I am thinking to use sheetrock vs plywood. Is one material better than other for fire blocking? Is there a required thickness on the fire blocking material?
Any input are appreciated.

Background Info:
Location is Prince William County, VA
Project is an unfinished basement framing, single family home
Framing for bedroom, 1 full bath, and entrainment room.
Home is 7 years old, foundation walls already have blanket insulation attached

Thanks,
Nick:thumbsup:


----------



## TheCamper (Dec 4, 2009)

The method in either diagram will work, I have done both. Usually the framer takes care in setting the sill plates as it makes the rest of the frame easier to keep straight and square.
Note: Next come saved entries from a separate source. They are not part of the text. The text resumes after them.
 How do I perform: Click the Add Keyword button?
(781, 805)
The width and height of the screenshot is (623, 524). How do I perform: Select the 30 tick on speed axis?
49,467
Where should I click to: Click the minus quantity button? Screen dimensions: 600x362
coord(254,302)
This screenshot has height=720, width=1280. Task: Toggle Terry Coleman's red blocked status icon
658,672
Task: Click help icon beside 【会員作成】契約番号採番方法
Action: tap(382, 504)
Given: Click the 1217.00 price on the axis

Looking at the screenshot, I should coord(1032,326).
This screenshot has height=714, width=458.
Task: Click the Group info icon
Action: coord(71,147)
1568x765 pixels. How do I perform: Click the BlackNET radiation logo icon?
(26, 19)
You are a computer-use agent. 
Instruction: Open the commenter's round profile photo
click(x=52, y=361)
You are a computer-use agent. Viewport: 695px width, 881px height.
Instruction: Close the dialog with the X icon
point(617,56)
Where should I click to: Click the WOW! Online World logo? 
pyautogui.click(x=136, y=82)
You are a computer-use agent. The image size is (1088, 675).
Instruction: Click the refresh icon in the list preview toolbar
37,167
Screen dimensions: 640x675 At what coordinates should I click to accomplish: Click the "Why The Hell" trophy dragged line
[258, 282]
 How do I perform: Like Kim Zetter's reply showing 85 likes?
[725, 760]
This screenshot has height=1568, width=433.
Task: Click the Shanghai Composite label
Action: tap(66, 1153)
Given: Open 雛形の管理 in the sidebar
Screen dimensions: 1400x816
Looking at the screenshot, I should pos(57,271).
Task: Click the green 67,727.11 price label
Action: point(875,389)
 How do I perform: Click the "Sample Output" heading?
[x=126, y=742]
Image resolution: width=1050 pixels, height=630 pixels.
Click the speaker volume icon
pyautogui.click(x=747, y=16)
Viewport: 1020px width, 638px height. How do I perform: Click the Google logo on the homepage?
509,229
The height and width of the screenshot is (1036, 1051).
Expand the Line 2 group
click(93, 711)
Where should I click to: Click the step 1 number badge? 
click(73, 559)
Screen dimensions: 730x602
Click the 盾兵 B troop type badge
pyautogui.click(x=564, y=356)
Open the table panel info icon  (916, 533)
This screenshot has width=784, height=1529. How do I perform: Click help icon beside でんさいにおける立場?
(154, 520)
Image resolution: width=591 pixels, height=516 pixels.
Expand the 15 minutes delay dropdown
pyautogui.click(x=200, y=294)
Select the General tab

So when you place your fireblocking tight up against the sill plate and frame your wall to the fire blocking material, whether it be that your top plate butts up to it or your inner edge of your top plate is flush with the inner edge of the fireblock, it helps you keep a straight and square frame. I don't believe that there is a required thickness but the material needs to function as intended e.g. dimensional lumber or plywood no less than 1/2". Check with your local Code official about keeping the batt in place. I think that if it is a rock wool he should say yes and if it is fiberglass he should say no, as fiberglass is not a satisfactory fireblock. The main purpose of the fireblock is to prevent the vertical to horizontal movement of a fire in the wall. Check with your local code official about if the fireblock every 10' of wall is required. Some believe it is better to have some air movement for ventilation. good luck.


----------



## Trucon01 (Jan 10, 2012)

Where in PW county? I'm in Manassas


----------



## 325_man (Jan 20, 2011)

Trucon01 said:


> Where in PW county? I'm in Manassas


I'm in Manassas too.


----------



## 325_man (Jan 20, 2011)

*Remove the Insulation?*

Do you think I should remove the insulation, look for cracks, and repair them, before I frame the wall?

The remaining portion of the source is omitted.